▶ _Task goal_
Provide the data again exactly, including every line that follows.

▶ _Source data_

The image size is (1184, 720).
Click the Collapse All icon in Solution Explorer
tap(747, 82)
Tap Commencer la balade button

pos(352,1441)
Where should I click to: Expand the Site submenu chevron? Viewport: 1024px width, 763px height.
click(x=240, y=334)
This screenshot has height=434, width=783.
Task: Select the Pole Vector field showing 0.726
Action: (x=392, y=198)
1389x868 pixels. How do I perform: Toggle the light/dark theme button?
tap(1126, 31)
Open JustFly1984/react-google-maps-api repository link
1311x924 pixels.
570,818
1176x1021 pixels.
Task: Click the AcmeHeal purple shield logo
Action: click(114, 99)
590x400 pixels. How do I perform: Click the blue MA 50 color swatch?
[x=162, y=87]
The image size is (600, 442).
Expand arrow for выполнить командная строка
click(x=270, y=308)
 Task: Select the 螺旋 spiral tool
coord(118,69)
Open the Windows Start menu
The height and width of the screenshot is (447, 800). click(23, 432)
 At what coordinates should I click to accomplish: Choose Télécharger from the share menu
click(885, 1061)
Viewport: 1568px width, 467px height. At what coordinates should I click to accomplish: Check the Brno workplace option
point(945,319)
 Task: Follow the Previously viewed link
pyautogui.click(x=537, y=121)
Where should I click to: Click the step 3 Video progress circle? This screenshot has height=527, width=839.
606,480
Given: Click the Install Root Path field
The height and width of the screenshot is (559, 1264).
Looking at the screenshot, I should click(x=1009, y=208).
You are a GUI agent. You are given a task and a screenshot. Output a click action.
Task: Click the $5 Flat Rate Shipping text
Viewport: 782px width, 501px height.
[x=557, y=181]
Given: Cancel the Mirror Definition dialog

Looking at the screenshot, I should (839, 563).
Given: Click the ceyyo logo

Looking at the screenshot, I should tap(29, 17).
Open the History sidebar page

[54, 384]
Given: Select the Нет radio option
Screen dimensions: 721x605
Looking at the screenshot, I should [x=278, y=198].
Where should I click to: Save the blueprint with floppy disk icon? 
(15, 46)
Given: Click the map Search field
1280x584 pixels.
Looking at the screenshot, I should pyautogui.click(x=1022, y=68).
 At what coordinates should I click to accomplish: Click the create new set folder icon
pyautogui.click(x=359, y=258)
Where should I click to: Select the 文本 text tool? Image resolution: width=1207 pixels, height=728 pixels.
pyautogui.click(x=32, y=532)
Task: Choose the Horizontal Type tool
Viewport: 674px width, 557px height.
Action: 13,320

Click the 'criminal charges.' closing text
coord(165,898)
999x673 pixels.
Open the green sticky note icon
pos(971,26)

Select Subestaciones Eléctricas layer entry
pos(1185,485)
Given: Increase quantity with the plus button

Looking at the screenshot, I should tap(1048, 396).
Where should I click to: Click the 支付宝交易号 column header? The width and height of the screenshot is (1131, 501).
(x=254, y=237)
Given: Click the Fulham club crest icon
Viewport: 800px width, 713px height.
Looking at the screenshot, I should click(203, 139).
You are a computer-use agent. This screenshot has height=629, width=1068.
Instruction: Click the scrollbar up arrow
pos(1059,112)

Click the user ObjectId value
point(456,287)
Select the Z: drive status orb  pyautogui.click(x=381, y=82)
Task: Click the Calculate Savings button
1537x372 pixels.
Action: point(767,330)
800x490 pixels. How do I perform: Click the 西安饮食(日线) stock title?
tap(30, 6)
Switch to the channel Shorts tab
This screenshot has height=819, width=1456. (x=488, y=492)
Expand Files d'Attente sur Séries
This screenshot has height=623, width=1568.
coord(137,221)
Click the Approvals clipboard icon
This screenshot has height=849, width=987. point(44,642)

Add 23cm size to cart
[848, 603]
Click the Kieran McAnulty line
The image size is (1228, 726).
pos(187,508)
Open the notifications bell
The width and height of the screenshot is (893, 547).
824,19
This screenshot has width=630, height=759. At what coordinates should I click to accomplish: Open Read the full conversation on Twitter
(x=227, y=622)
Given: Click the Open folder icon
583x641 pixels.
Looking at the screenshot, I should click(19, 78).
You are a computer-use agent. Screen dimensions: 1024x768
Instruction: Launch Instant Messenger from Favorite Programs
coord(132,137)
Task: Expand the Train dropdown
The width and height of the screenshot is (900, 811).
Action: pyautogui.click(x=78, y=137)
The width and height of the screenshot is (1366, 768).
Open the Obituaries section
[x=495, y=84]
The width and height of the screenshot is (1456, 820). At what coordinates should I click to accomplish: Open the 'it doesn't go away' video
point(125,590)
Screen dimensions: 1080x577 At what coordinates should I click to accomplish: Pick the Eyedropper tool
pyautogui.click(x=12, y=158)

▶ _Response to the exercise_
The image size is (1184, 720).
Click the Collapse All icon in Solution Explorer
tap(747, 82)
Tap Commencer la balade button

pos(352,1441)
Where should I click to: Expand the Site submenu chevron? Viewport: 1024px width, 763px height.
click(x=240, y=334)
This screenshot has height=434, width=783.
Task: Select the Pole Vector field showing 0.726
Action: (x=392, y=198)
1389x868 pixels. How do I perform: Toggle the light/dark theme button?
tap(1126, 31)
Open JustFly1984/react-google-maps-api repository link
1311x924 pixels.
570,818
1176x1021 pixels.
Task: Click the AcmeHeal purple shield logo
Action: click(114, 99)
590x400 pixels. How do I perform: Click the blue MA 50 color swatch?
[x=162, y=87]
The image size is (600, 442).
Expand arrow for выполнить командная строка
click(x=270, y=308)
 Task: Select the 螺旋 spiral tool
coord(118,69)
Open the Windows Start menu
The height and width of the screenshot is (447, 800). click(23, 432)
 At what coordinates should I click to accomplish: Choose Télécharger from the share menu
click(885, 1061)
Viewport: 1568px width, 467px height. At what coordinates should I click to accomplish: Check the Brno workplace option
point(945,319)
 Task: Follow the Previously viewed link
pyautogui.click(x=537, y=121)
Where should I click to: Click the step 3 Video progress circle? This screenshot has height=527, width=839.
606,480
Given: Click the Install Root Path field
The height and width of the screenshot is (559, 1264).
Looking at the screenshot, I should click(x=1009, y=208).
You are a GUI agent. You are given a task and a screenshot. Output a click action.
Task: Click the $5 Flat Rate Shipping text
Viewport: 782px width, 501px height.
[x=557, y=181]
Given: Cancel the Mirror Definition dialog

Looking at the screenshot, I should (839, 563).
Given: Click the ceyyo logo

Looking at the screenshot, I should tap(29, 17).
Open the History sidebar page

[54, 384]
Given: Select the Нет radio option
Screen dimensions: 721x605
Looking at the screenshot, I should [x=278, y=198].
Where should I click to: Save the blueprint with floppy disk icon? 
(15, 46)
Given: Click the map Search field
1280x584 pixels.
Looking at the screenshot, I should pyautogui.click(x=1022, y=68).
 At what coordinates should I click to accomplish: Click the create new set folder icon
pyautogui.click(x=359, y=258)
Where should I click to: Select the 文本 text tool? Image resolution: width=1207 pixels, height=728 pixels.
pyautogui.click(x=32, y=532)
Task: Choose the Horizontal Type tool
Viewport: 674px width, 557px height.
Action: 13,320

Click the 'criminal charges.' closing text
coord(165,898)
999x673 pixels.
Open the green sticky note icon
pos(971,26)

Select Subestaciones Eléctricas layer entry
pos(1185,485)
Given: Increase quantity with the plus button

Looking at the screenshot, I should tap(1048, 396).
Where should I click to: Click the 支付宝交易号 column header? The width and height of the screenshot is (1131, 501).
(x=254, y=237)
Given: Click the Fulham club crest icon
Viewport: 800px width, 713px height.
Looking at the screenshot, I should click(203, 139).
You are a computer-use agent. This screenshot has height=629, width=1068.
Instruction: Click the scrollbar up arrow
pos(1059,112)

Click the user ObjectId value
point(456,287)
Select the Z: drive status orb  pyautogui.click(x=381, y=82)
Task: Click the Calculate Savings button
1537x372 pixels.
Action: point(767,330)
800x490 pixels. How do I perform: Click the 西安饮食(日线) stock title?
tap(30, 6)
Switch to the channel Shorts tab
This screenshot has height=819, width=1456. (x=488, y=492)
Expand Files d'Attente sur Séries
This screenshot has height=623, width=1568.
coord(137,221)
Click the Approvals clipboard icon
This screenshot has height=849, width=987. point(44,642)

Add 23cm size to cart
[848, 603]
Click the Kieran McAnulty line
The image size is (1228, 726).
pos(187,508)
Open the notifications bell
The width and height of the screenshot is (893, 547).
824,19
This screenshot has width=630, height=759. At what coordinates should I click to accomplish: Open Read the full conversation on Twitter
(x=227, y=622)
Given: Click the Open folder icon
583x641 pixels.
Looking at the screenshot, I should click(19, 78).
You are a computer-use agent. Screen dimensions: 1024x768
Instruction: Launch Instant Messenger from Favorite Programs
coord(132,137)
Task: Expand the Train dropdown
The width and height of the screenshot is (900, 811).
Action: pyautogui.click(x=78, y=137)
The width and height of the screenshot is (1366, 768).
Open the Obituaries section
[x=495, y=84]
The width and height of the screenshot is (1456, 820). At what coordinates should I click to accomplish: Open the 'it doesn't go away' video
point(125,590)
Screen dimensions: 1080x577 At what coordinates should I click to accomplish: Pick the Eyedropper tool
pyautogui.click(x=12, y=158)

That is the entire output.